Exercise requirements:
The records below must be written out exactly, with every picture left behind.

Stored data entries
<<<<
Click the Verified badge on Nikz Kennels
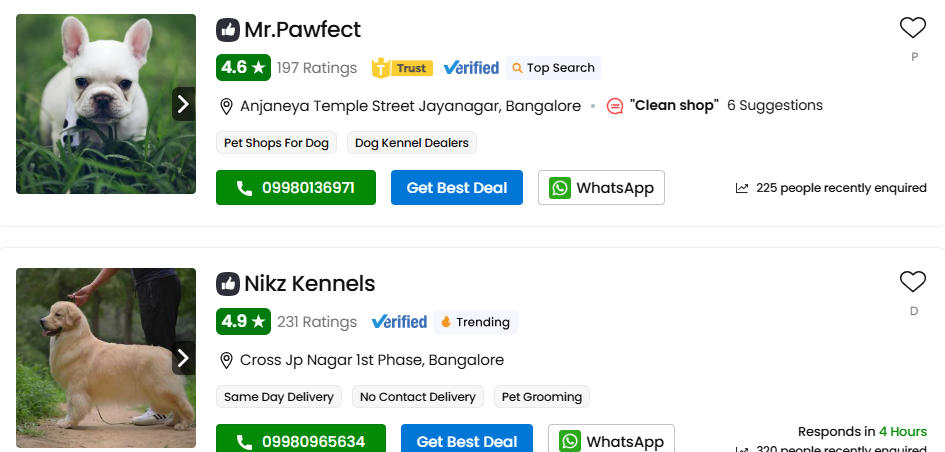 coord(399,322)
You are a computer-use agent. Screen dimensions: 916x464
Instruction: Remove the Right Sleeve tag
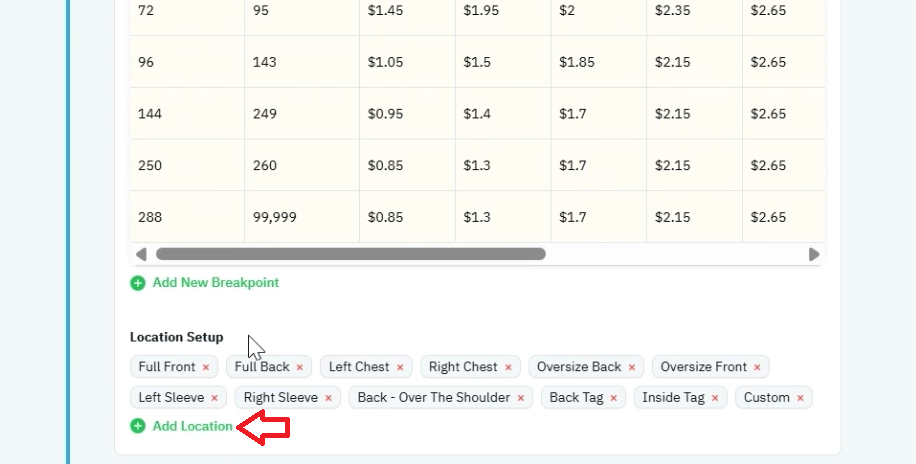click(328, 398)
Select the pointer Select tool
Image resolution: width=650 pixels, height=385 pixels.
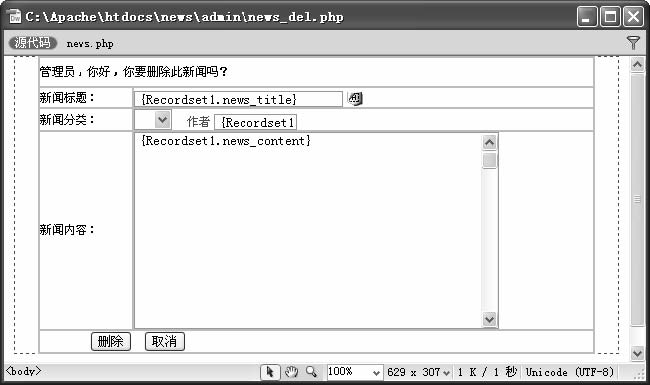270,372
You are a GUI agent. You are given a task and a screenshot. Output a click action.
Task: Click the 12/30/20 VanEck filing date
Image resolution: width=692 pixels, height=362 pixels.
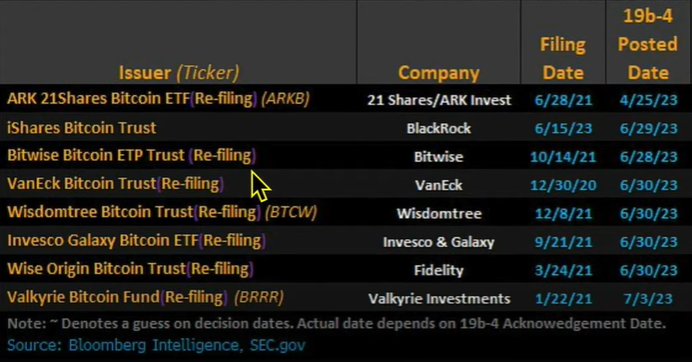tap(563, 185)
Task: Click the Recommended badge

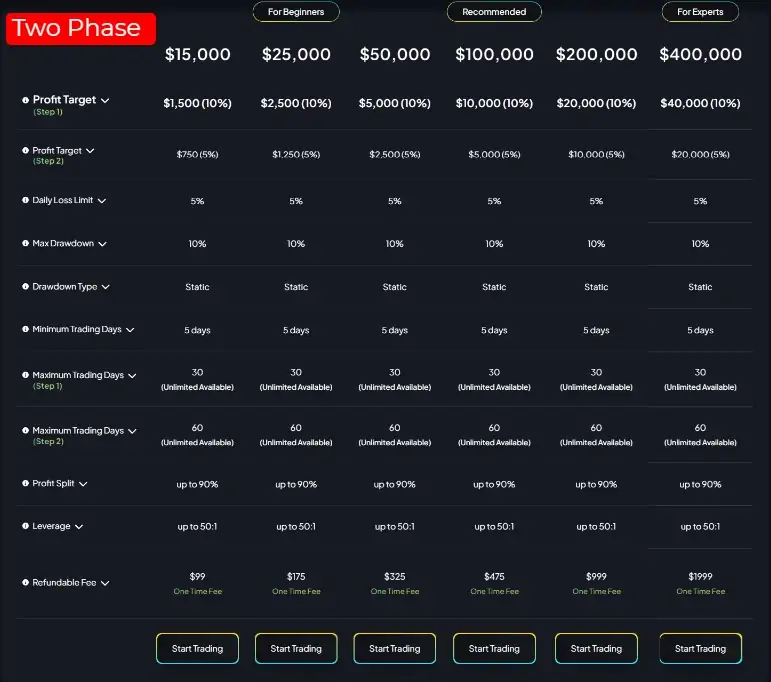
>>>>
Your response:
Click the Verified badge on Nikz Kennels
 coord(399,322)
You are a computer-use agent. Screen dimensions: 916x464
Instruction: Remove the Right Sleeve tag
click(328, 398)
Select the pointer Select tool
Image resolution: width=650 pixels, height=385 pixels.
270,372
You are a GUI agent. You are given a task and a screenshot. Output a click action.
Task: Click the 12/30/20 VanEck filing date
Image resolution: width=692 pixels, height=362 pixels.
tap(563, 185)
Task: Click the Recommended badge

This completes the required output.